==== Available records

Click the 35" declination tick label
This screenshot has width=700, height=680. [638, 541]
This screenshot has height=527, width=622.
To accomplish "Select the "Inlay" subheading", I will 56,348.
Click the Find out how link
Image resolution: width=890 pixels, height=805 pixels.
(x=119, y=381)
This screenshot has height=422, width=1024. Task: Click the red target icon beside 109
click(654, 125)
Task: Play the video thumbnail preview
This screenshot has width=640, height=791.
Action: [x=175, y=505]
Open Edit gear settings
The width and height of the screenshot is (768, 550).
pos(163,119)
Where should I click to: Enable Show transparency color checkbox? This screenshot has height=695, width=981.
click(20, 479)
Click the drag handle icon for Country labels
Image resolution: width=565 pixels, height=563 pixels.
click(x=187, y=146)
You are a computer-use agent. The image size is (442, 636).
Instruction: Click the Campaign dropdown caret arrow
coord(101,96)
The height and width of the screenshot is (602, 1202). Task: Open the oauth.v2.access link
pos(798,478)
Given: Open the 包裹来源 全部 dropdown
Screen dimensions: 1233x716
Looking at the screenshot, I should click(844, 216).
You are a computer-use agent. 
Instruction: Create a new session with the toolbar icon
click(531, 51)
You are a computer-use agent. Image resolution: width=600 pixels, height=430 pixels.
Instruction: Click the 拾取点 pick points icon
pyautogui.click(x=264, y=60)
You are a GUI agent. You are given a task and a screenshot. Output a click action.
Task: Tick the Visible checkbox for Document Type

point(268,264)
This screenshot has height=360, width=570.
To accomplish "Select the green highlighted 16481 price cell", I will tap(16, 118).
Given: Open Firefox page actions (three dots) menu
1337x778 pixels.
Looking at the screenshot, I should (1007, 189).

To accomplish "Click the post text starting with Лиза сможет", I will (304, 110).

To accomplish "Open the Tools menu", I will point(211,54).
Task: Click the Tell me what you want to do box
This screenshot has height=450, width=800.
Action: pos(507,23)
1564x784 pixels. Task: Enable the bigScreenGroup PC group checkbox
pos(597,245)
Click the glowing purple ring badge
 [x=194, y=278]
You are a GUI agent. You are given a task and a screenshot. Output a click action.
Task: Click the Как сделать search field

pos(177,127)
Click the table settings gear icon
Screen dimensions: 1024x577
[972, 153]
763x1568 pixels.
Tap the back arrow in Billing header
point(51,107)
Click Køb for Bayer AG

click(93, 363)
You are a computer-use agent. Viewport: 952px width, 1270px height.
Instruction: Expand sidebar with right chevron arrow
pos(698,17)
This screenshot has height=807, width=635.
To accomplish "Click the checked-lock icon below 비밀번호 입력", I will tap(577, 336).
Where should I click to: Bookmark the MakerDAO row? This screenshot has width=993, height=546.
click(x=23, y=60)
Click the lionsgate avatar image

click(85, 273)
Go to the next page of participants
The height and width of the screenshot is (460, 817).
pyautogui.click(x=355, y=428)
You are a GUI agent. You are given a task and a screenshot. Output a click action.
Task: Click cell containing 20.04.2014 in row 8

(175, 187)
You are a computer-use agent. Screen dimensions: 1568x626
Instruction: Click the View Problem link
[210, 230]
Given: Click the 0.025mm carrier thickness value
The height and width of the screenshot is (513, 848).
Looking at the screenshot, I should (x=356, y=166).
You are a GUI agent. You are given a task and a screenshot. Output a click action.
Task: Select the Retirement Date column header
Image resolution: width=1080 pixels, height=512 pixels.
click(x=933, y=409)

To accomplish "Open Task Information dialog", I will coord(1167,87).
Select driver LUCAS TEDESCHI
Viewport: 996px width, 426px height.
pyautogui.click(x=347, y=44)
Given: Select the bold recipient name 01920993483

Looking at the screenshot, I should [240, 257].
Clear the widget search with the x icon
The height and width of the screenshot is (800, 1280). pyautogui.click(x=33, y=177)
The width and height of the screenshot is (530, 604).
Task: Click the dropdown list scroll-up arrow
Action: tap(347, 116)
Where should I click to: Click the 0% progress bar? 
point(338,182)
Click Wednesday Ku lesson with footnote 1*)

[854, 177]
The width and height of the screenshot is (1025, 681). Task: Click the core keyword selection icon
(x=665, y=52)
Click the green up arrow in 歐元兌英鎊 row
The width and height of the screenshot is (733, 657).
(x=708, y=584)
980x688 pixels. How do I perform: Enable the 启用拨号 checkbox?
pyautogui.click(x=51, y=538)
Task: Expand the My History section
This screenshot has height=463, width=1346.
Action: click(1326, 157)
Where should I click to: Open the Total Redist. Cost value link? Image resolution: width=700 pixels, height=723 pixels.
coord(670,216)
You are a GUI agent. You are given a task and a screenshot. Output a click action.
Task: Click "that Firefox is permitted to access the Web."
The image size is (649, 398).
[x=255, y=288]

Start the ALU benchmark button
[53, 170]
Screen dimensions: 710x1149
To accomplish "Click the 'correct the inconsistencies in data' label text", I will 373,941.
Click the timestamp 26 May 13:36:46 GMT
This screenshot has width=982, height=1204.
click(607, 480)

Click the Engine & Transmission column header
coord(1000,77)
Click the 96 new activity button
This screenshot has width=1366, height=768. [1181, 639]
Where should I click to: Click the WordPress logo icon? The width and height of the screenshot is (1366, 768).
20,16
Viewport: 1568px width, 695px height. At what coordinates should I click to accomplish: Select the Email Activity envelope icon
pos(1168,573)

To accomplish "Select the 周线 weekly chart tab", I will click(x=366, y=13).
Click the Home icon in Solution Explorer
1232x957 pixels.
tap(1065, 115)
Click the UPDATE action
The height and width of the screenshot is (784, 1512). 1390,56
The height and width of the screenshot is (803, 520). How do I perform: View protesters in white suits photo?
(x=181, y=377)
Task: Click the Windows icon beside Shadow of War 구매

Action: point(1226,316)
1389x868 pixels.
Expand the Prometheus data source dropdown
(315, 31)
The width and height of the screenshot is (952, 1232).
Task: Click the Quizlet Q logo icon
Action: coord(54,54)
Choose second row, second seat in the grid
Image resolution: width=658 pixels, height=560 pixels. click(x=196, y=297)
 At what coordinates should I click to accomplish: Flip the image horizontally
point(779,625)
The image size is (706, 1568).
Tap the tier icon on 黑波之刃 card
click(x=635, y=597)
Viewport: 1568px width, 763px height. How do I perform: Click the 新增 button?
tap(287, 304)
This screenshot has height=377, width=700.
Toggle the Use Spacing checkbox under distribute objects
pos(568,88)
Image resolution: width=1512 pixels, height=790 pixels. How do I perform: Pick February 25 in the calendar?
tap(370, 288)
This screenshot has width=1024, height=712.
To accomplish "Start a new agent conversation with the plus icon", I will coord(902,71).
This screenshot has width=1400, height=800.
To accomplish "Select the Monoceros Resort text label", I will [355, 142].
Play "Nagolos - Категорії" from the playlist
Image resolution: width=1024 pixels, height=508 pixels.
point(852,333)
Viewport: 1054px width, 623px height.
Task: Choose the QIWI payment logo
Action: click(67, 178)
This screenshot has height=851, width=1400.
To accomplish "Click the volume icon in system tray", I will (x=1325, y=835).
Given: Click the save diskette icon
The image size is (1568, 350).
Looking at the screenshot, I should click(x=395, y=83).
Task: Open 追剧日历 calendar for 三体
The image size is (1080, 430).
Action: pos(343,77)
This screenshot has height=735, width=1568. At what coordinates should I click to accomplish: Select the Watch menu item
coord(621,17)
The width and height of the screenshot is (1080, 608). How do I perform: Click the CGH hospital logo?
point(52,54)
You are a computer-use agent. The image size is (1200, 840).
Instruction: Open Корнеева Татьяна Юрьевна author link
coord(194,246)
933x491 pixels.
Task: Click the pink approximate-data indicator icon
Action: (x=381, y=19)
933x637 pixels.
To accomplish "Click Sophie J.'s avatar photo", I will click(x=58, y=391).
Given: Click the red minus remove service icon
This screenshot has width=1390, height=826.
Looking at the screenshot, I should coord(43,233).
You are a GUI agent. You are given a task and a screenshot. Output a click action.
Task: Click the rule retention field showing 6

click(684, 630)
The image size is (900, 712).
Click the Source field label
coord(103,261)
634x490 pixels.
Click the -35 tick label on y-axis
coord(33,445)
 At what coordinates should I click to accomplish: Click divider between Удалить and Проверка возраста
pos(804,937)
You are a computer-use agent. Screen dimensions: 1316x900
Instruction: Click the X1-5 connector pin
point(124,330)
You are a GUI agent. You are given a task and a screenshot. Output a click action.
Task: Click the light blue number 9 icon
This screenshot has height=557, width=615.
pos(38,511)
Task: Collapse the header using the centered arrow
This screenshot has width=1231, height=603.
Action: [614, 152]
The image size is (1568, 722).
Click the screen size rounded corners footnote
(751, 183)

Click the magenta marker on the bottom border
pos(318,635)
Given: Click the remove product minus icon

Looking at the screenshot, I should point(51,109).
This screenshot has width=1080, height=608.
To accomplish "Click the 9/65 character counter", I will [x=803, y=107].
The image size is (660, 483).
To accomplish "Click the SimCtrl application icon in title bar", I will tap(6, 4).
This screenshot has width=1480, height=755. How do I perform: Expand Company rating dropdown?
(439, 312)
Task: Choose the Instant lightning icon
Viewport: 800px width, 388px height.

========

Exercise brief :: Reproduce, character for character, only the lines of the preceding data that start at the line with "Where should I click to: Bookmark" and end at the line with "You are a computer-use agent. Screen dimensions: 1568x626", both included.

Solution below ::
Where should I click to: Bookmark the MakerDAO row? This screenshot has width=993, height=546.
click(x=23, y=60)
Click the lionsgate avatar image

click(85, 273)
Go to the next page of participants
The height and width of the screenshot is (460, 817).
pyautogui.click(x=355, y=428)
You are a GUI agent. You are given a task and a screenshot. Output a click action.
Task: Click cell containing 20.04.2014 in row 8

(175, 187)
You are a computer-use agent. Screen dimensions: 1568x626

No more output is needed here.